If \( <_S \) and \( <_T\) are linear orders, then \(f\) is sometimes said to be an increasing functions.
Increasing functions should be familiar from calculus.
Note that since well-orderings are a special type of linear orderings that an order-preserving function between two well-ordered sets could be called an increasing function.
Definition: Ordinal Number
A set, \( \alpha \), is called an ordinal number if:
- it is well-ordered by “\( \in \)”
- it is transitive, which means that \( \bigcup \alpha \subseteq \alpha \)
There are many results to prove about ordinal numbers (or “ordinals”). We will only cover the very basics in the remainder of this entry.
The next few results are quick and basic, so we won’t be giving each its own section. (This is a practice we’ll probably start doing more often on this site.)
Mini-lemmas
- \( \emptyset \) is an ordinal number.
- If \( \alpha \) is an ordinal, and \( T \subseteq \alpha \), and \( T \) is transitive, then one of the following must hold:
- \( T = \alpha\)
- \( T = \{ a \in \alpha | a \in \tau \} \), for some \( \tau \in \alpha\).
- If \( \alpha \) is an ordinal, and \( \beta \in \alpha \), then \( \beta \) is also an ordinal.
Proof
-
\( \emptyset \) is trivially both transitive and well-ordered by “\( \in \)”.
-
Suppose \( T \neq \alpha \), and let \( \lambda \) be the \( \in \)-least element of \( \alpha \) not in \(T\), then there are no elements, \( t \in T\) such that \( \lambda \in t \), otherwise, since \(T\) is transitive, we would have \( \lambda \in T \), a contradiction. This means that \(T\) is an initial segment of \( \alpha \), i.e. \( T = \{ a \in \alpha | a \in \lambda \} \).
-
Since \(\alpha\) is transitive, we have \( \beta \subseteq \alpha \), and since \( \alpha \) is well-ordered by \( \in \), \( \beta \) must be as well (since it is a subset). Thus we only have to show that \( \beta \) is transitive to show that it is also an ordinal.

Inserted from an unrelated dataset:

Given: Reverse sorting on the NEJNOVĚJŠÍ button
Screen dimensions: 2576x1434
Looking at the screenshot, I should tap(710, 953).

Let \( \delta \in \gamma \) and \( \gamma \in \beta \). Since \( \beta \subseteq \alpha \) and \( \alpha \) is linearly ordered by \( \in\) (since it is well-ordered by \( \in \)), we have to have \( \delta \in \beta \). Thus \( \bigcup \beta \subseteq \beta \), and \( \beta \) is an ordinal.
QED
That finishes this entry. We’ll continue our discussion of sets before returning to our earlier discussion of Rings, and other algebraic structures. Thanks for reading!!